India, South Africa’s proposal on TRIPs waiver is most welcome

It is commendable that India and South Africa have managed to initiate a debate on the need to waive some provisions of the TRIPS Agreement on intellectual property at the World Trade Organisation. The objective is to help countries, especially poor nations, fight the Covid-19 pandemic effectively by ensuring smooth supplies of essential medicines and vaccines at affordable prices. This has literally turned the tables on developed members, such as the EU and the US, which have been pressuring developing countries, including India, to bring about stricter IPRs favouring global pharmaceutical biggies. While the proposal may well be blocked by powerful countries at the WTO’s TRIPS Council, the fact that it is being debated in earnest, with tremendous support from many other developing countries and LDCs, is in itself an achievement for India.

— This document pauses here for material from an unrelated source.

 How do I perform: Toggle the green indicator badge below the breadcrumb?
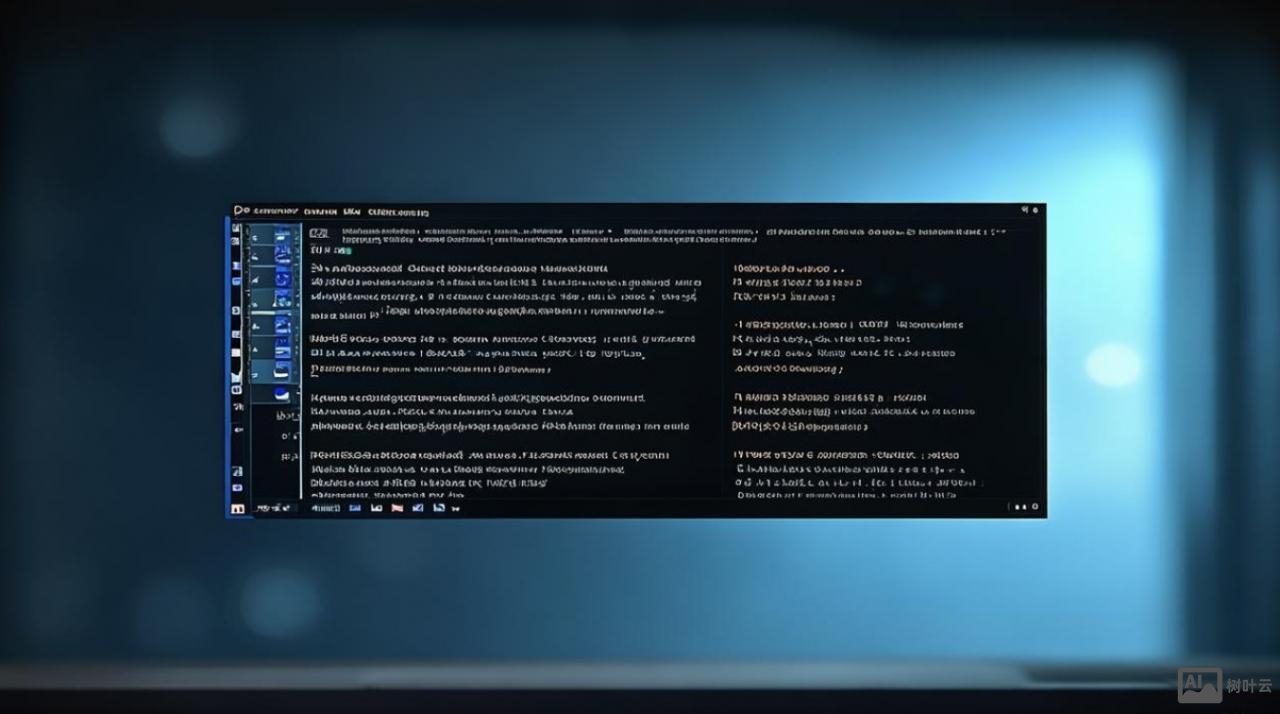click(346, 250)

Ever since the Doha Development Round, launched in 2001, was put on the back burner, the developed countries have been trying to push their agenda on a piece-meal basis. They got all members to agree on the Trade Facilitation Agreement in 2013. However, they haven’t yet delivered on the related promise of a permanent solution on government procurement for food security that will give countries like India greater freedom to carry on with their MSP programmes without worrying about caps. Attempts are now on to push for a pact on curbing fisheries subsidies and countries such as the US and Australia are opposing flexibilities for developing countries like India.

In the present scenario, when the WTO agenda seems to have been hijacked by rich countries, the initiation of discussions by India and South Africa on waiving TRIPS to ensure easy availability of crucial medical products globally is indeed welcome. The fact that the proposal talks about only a temporary waiver, till the pandemic is on, brings about practicality and balance to it. The humanitarian basis of the demand is difficult to ignore.

Irrespective of what happens on the matter in the subsequent meetings at the WTO, the focus is indeed back on the flip side of the TRIPS Agreement and the dangers of going beyond it.